Sunday, November 27, 2016

Reflections on "Looking for Chrismons: Power" Matthew 3: 7-17; Isaiah 2: 1-5

The Advent series ties an initiative by the Christian Education committee to make Chrismons with the preaching series.  The Advent devotional guide has a Chrismon each day for reflection; each Sunday I will focus on one of the Chrismons for the sermon and there will be a Chrismon making station for people to make Chrismons.  The good news is the continuity of a theme across multiple areas points of engagement.  The challenge for me is writing a sermon with the topic pre-determined.

This week, I used the lectionary Old Testament reading from Isaiah and then found the passage to read from Matthew (next week's lectionary passage) because it fit the sermon.

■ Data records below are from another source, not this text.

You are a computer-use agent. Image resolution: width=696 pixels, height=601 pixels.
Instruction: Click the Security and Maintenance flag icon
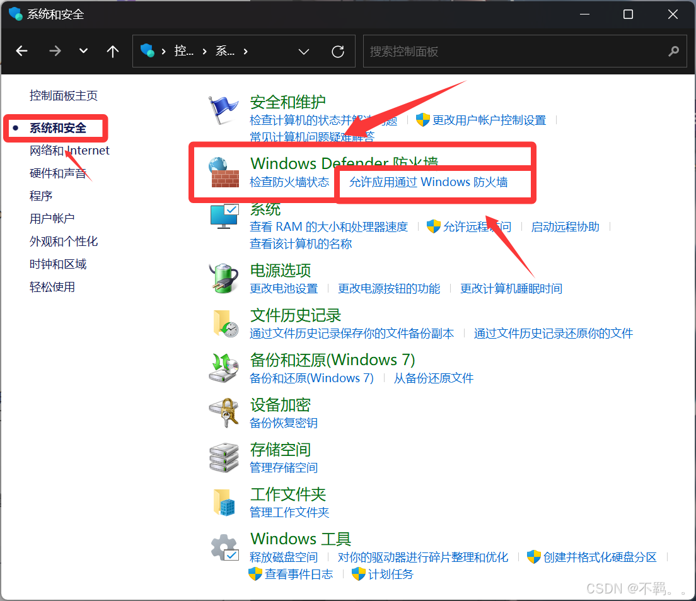pos(224,111)
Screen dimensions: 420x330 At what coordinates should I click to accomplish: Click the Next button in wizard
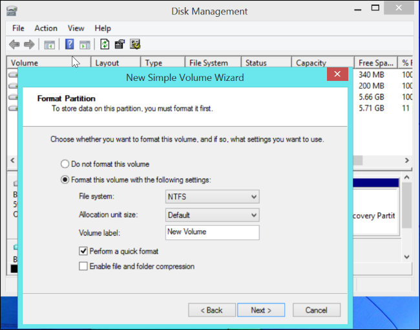261,310
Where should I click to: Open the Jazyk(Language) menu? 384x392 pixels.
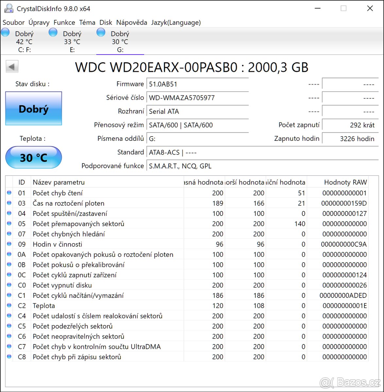click(x=176, y=23)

When I heard the Isaiah passage read in worship (I had read it to myself during the week), I realized that it should have been saved to be used for next week's sermon on "peace."  My bad.

The opening/conclusion story from FPC, Troy is actually a combination of two stories -- one of which was my search for Christens; the other was a search for something else. I could not remember what specifically happened in each search, so I took poetic license and combined the two (One of the fun parts of my work in Troy was with the worship committee, and they could confirm that any crazy conversation or adventure having to do with worship either happened or could have happened!).

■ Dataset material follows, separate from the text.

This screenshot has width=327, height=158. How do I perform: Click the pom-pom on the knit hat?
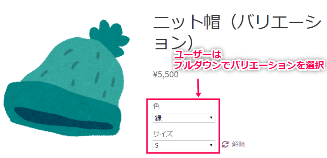109,37
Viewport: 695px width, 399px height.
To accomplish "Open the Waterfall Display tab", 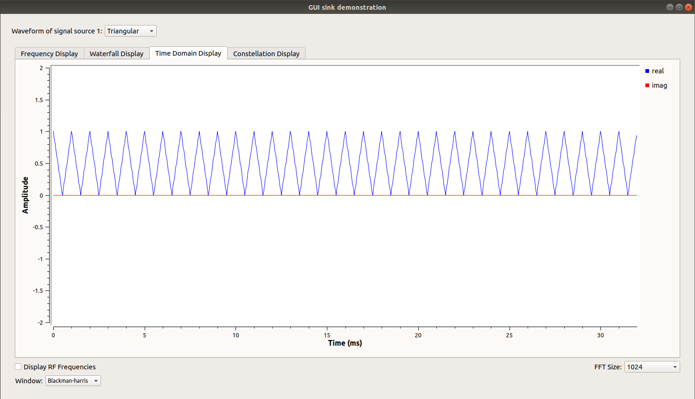I will [116, 53].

I struggled to keep the content of the sermon focused, but the delivery went ok.  I still remember being challenged at a preaching to seminar to always give the listener's something to do when they left, and I'm not sure I met that goal in this sermon.  

The full Dr. Stotts quote actually notes that the antidote to the corrupting power of the world is to love people enough to weep with them.  That is a powerful concept, but I couldn't figure out who to not chase the idea of weeping with others and keep the focus of the sermon.  I will revisit that idea in another sermon.  I am grateful for President Wardlaw's sermon at Dr. Stotts' memorial service (I happened to be glancing through it Monday) that reminded me of this quote and for the wonderful collection of Dr. Stotts' charges to graduating seniors that I keep on my book shelf and reread periodically.  Dr. Stotts' gave powerful charges through the years.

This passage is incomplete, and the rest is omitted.